Start of DATA EXCERPTS

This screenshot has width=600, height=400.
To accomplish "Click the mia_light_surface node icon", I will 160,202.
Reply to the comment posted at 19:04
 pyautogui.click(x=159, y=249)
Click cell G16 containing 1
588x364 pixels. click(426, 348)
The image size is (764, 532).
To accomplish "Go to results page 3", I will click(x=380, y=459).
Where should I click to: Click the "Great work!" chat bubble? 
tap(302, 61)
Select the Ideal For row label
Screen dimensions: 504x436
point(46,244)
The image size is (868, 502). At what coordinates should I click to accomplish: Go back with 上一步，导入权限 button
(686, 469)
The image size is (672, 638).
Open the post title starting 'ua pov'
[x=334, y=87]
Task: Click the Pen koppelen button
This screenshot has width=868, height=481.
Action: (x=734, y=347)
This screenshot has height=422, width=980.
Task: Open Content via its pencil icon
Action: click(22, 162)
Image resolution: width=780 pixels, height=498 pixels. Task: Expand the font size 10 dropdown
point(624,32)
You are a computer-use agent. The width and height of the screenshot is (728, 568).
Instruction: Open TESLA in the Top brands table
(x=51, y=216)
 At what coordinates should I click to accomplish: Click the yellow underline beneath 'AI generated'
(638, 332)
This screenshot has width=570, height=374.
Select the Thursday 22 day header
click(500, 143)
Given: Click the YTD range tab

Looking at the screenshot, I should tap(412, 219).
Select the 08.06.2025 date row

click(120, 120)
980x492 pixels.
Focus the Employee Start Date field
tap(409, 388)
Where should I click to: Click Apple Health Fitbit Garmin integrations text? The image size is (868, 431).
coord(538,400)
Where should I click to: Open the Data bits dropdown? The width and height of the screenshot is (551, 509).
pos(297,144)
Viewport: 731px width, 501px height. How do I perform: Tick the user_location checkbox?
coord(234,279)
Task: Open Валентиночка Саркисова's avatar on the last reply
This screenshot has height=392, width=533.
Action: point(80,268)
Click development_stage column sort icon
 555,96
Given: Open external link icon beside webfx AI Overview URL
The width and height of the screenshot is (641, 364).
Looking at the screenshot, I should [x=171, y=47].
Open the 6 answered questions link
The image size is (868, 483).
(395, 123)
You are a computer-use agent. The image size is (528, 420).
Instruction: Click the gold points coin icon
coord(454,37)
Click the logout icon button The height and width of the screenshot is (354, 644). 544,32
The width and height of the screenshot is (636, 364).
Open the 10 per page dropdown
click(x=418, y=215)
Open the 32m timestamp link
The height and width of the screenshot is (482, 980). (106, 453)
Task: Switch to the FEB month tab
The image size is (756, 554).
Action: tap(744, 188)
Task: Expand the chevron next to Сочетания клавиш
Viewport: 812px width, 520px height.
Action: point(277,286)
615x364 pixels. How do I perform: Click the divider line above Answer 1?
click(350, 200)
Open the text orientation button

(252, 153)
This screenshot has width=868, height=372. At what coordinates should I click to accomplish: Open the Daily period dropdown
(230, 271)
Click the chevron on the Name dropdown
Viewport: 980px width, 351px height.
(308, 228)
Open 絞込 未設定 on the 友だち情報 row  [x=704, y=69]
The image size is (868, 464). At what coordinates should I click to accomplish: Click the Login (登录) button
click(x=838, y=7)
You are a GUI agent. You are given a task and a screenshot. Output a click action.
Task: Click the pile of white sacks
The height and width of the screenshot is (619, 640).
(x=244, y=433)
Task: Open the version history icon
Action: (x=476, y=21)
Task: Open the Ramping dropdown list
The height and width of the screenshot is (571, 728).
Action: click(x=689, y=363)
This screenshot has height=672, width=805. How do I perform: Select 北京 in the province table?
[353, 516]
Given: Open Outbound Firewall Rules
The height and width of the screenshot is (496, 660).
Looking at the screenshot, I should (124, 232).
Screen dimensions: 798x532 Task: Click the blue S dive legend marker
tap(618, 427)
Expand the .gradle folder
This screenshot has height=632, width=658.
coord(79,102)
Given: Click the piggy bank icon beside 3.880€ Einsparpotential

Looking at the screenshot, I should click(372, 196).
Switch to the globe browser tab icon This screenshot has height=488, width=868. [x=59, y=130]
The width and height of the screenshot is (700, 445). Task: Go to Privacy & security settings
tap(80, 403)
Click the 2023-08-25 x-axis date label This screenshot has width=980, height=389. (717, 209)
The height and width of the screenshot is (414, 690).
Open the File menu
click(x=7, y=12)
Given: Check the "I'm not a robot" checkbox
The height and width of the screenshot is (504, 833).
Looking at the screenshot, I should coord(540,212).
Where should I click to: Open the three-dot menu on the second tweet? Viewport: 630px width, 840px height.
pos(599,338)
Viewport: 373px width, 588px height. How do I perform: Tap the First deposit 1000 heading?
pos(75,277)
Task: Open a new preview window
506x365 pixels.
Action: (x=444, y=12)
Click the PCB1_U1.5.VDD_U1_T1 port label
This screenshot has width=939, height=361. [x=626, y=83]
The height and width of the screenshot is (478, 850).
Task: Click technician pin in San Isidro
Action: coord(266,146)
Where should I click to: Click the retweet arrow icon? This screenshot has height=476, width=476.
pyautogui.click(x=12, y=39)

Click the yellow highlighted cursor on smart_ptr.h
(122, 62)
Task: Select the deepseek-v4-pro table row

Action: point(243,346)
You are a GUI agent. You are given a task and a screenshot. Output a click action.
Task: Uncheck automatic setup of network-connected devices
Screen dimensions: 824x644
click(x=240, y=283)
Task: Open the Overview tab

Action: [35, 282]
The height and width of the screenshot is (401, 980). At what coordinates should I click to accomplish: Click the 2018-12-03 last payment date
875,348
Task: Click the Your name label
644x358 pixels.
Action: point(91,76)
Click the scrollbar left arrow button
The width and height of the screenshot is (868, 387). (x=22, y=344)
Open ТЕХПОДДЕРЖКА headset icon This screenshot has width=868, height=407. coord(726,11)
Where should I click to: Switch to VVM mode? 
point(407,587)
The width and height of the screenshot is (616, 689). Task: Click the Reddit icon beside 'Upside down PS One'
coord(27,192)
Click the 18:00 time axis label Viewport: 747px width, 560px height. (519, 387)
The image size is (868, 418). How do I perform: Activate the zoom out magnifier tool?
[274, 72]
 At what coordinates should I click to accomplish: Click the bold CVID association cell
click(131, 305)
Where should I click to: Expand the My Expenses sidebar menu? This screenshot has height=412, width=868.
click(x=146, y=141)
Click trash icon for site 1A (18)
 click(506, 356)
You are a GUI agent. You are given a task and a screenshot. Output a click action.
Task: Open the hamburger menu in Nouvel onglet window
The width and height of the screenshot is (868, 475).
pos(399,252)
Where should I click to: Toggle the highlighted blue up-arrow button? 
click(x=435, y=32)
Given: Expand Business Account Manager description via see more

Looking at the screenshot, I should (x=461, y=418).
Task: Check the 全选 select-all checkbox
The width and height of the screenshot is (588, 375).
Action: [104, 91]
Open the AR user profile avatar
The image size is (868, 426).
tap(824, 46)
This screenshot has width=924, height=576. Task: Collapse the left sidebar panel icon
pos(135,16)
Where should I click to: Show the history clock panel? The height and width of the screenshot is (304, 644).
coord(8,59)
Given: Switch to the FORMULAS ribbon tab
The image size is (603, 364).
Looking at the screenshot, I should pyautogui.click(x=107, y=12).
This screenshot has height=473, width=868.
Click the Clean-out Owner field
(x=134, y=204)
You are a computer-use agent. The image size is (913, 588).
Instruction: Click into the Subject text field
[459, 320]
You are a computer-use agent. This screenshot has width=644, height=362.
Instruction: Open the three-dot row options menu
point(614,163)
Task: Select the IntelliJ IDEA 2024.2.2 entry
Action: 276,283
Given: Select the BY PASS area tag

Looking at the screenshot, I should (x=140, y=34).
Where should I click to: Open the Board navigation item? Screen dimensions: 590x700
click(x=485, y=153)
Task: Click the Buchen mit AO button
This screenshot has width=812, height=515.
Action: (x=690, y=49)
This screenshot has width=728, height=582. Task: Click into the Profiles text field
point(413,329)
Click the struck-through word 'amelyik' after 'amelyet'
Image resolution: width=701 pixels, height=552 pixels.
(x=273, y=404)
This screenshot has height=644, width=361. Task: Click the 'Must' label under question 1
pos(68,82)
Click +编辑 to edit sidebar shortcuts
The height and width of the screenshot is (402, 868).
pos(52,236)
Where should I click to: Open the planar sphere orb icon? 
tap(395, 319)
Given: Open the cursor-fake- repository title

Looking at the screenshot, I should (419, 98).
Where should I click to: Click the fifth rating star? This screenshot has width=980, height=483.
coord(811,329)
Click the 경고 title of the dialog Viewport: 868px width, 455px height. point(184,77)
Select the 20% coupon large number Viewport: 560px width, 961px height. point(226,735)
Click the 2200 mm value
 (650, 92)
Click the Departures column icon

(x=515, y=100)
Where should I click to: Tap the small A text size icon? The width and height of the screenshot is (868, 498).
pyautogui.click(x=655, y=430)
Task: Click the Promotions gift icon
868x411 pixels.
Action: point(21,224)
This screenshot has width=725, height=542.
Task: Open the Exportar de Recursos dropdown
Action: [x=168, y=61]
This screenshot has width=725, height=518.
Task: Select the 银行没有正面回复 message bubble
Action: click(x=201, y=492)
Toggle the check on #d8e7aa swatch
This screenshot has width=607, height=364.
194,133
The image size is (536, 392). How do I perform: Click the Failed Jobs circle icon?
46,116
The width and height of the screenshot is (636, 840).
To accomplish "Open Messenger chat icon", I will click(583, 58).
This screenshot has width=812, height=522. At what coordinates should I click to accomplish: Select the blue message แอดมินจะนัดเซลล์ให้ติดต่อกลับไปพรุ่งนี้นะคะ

End of DATA EXCERPTS

WHAT THE TASK REQUIRES: Among the lines of the preceding data, which ones hold the word "axis"? List them.

TASK RESPONSE:
Click the 2023-08-25 x-axis date label This screenshot has width=980, height=389. (717, 209)
Click the 18:00 time axis label Viewport: 747px width, 560px height. (519, 387)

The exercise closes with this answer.